Le mot trouvé—il fallait mériter la confiance qu’on demandait—et on se mit à faire des choses vertueuses.

Deuxième expédient.—La première chose vertueuse fut faite à l’occasion de Vautrin, de mon ami M. de Balzac. Je n’ai pas vu la pièce de M. de Balzac;—j’étais en Normandie quand on en a donné la première et dernière représentation.

Il paraît que c’est quelque chose dans le genre de Robert-Macaire,—plus le talent de M. de Balzac.—La critique s’en émut;—mon autre ami Janin en fut surtout indigné: il fit une catilinaire contre l’auteur.—O tempora, ô mores!—Il se récria contre les exemples et les entraînements du théâtre. Il était impossible de voir la pièce M. de Balzac sans se sentir comme un germe de crime dans le cœur;—lui-même, Jules Janin, a eu besoin de toute l’énergie et de toute la force de caractère qu’on lui connaît—pour ne pas dévaliser quelque passant en rentrant chez lui, rue de Vaugirard.—Le Constitutionnel et le Courrier français, accoutumés aux nudités de l’Opéra, se déclarèrent scandalisés par la représentation de Vautrin;—le National, apôtre de la liberté, demanda à quoi servirait la censure.

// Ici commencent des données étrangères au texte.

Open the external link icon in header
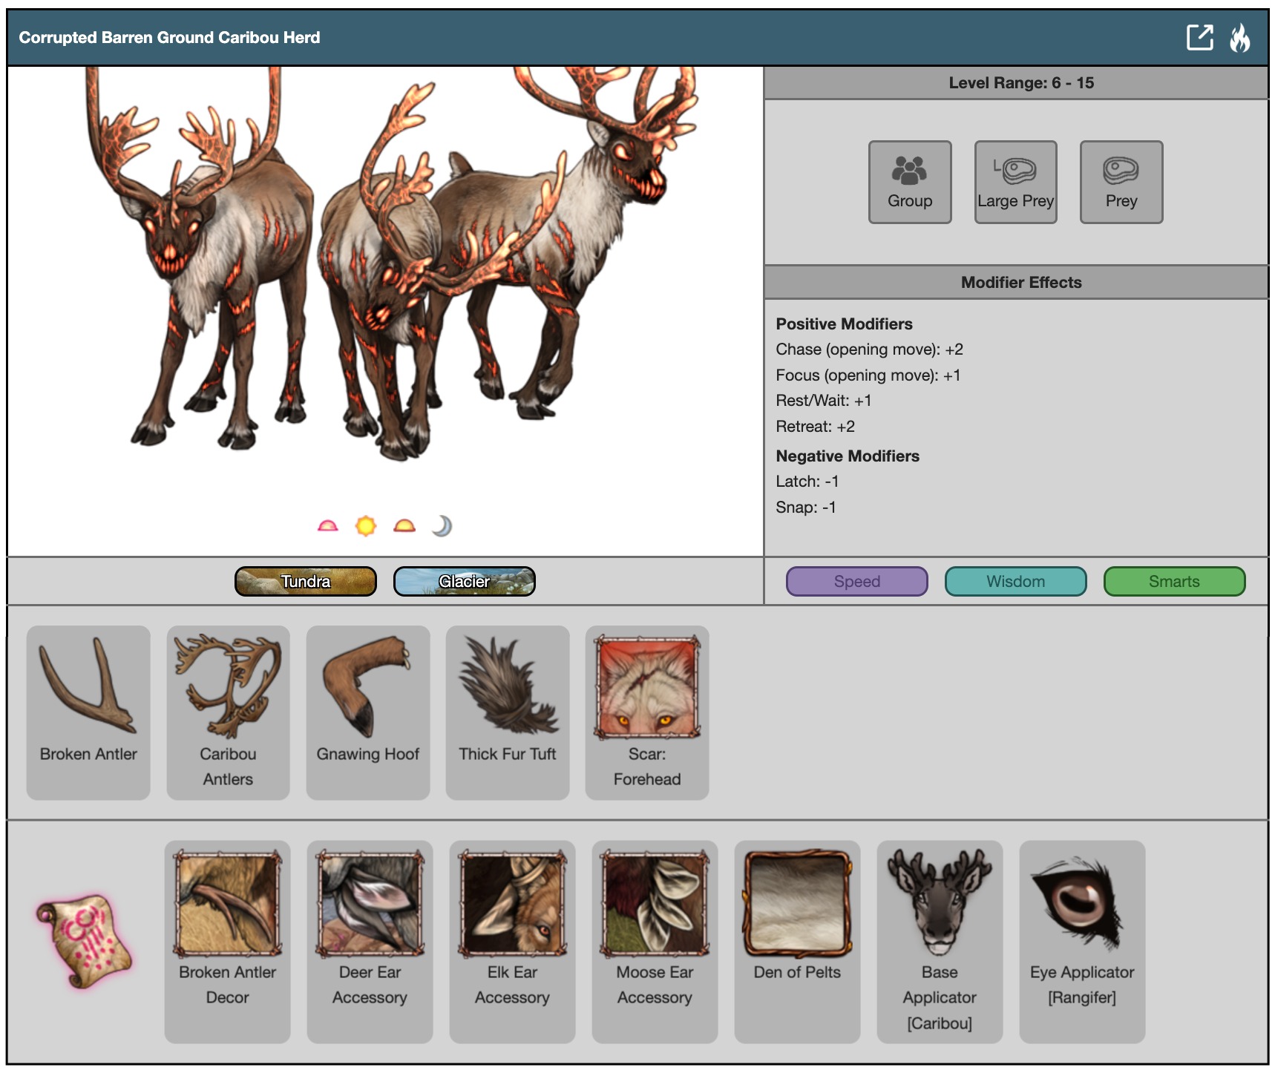The width and height of the screenshot is (1275, 1073). 1199,37
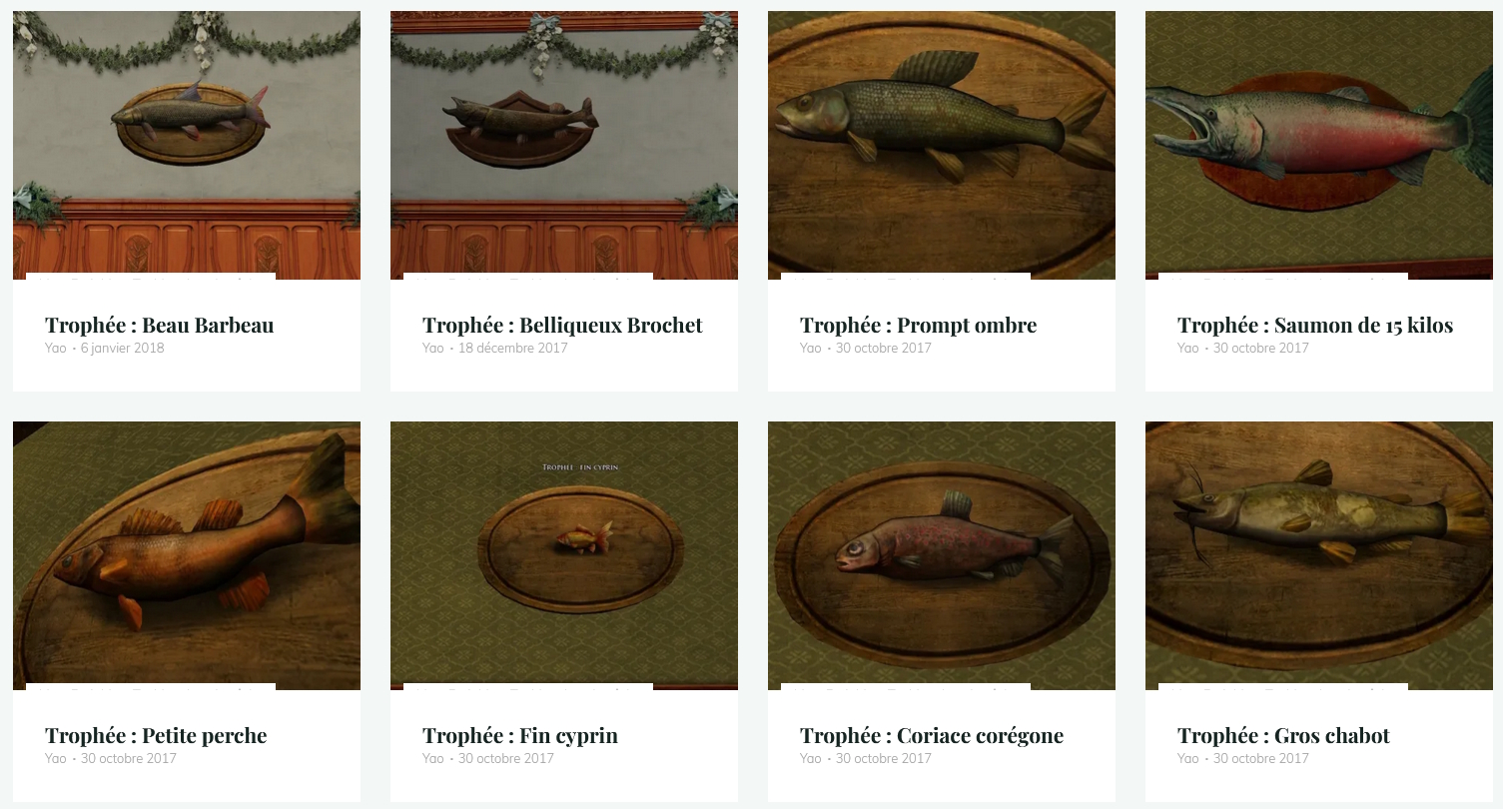Open the Belliqueux Brochet fish thumbnail
Viewport: 1503px width, 809px height.
tap(564, 145)
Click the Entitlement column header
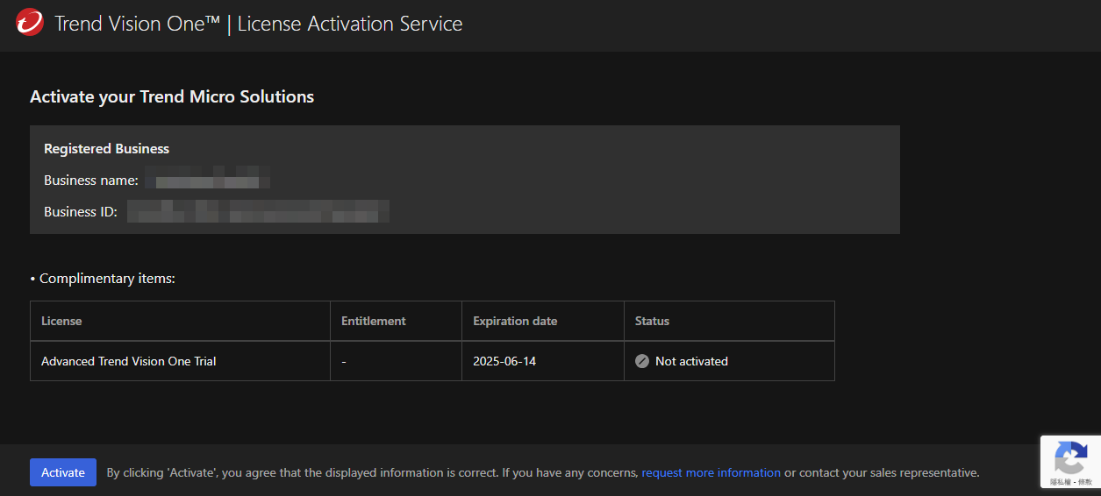Screen dimensions: 1101x496 tap(373, 321)
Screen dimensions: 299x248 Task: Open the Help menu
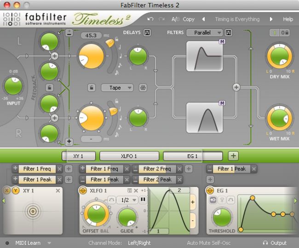pyautogui.click(x=288, y=19)
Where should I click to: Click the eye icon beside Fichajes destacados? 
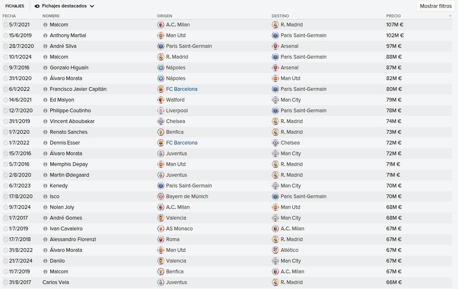point(37,6)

Alors M. de Rémusat défendit qu’on continuât de jouer la pièce:—la presse tout entière applaudit;—les dames, qui vont se décolleter au profit des Polonais sur le théâtre de la Renaissance, louèrent fort la mesure;—M. Harel, directeur de la Porte-Saint-Martin, qui avait cru pouvoir faire des dépenses pour une pièce d’un auteur célèbre, autorisée par la censure,—déposa son bilan;—M. Victor Hugo, qui avait applaudi la pièce, fit, nous a-t-on assuré, une démarche inutile pour obtenir qu’on rapportât l’ordonnance,—et dit: «On ôte le crime à la tragédie et le vice à la comédie;—les auteurs s’arrangeront comme ils pourront.

Il y a une sottise de la critique que nous nous permettrons de constater en passant:

«Comment mener à une semblable pièce sa femme ou sa fille.»

Mes chers amis du feuilleton,—qu’avez-vous fait de votre érudition dramatique? Et vous, chers bourgeois, où avez-vous pensé qu’en menant vos filles au théâtre vous pourriez économiser les chaises de l’église et les leçons de la pension?—Quelle est la pièce où l’on pourrait conduire sa femme ou sa fille à votre point de vue de rigorisme?—Corneille et Racine représentent sans cesse l’adultère et l’inceste, et emploient tout leur talent à nous attendrir sur Jocaste et sur Phèdre;—Molière rit du mariage et de la paternité,—les beaux rôles chez lui sont remplis par des femmes qui trompent leurs maris, par des fils qui volent leur père;—et les maris trompés et les pères volés, Molière ne les trouve pas encore traités suivant leurs mérites;—il les bafoue, il les ridiculise de toutes les manières.

D’après cela il est évident que, sous le ministère de M. Thiers, le théâtre sera chargé de moraliser la nation,—et on y conduira les pensions le jeudi.

O ministère!—ô feuilleton!—ô bourgeois! il appartient bien à une époque de corruption comme la nôtre de faire ainsi la bégueule et la renchérie? Mais je défie M. de Balzac d’avoir mis dans son Vautrin la centième partie des choses infâmes qui se font chaque jour dans la politique et dans le commerce.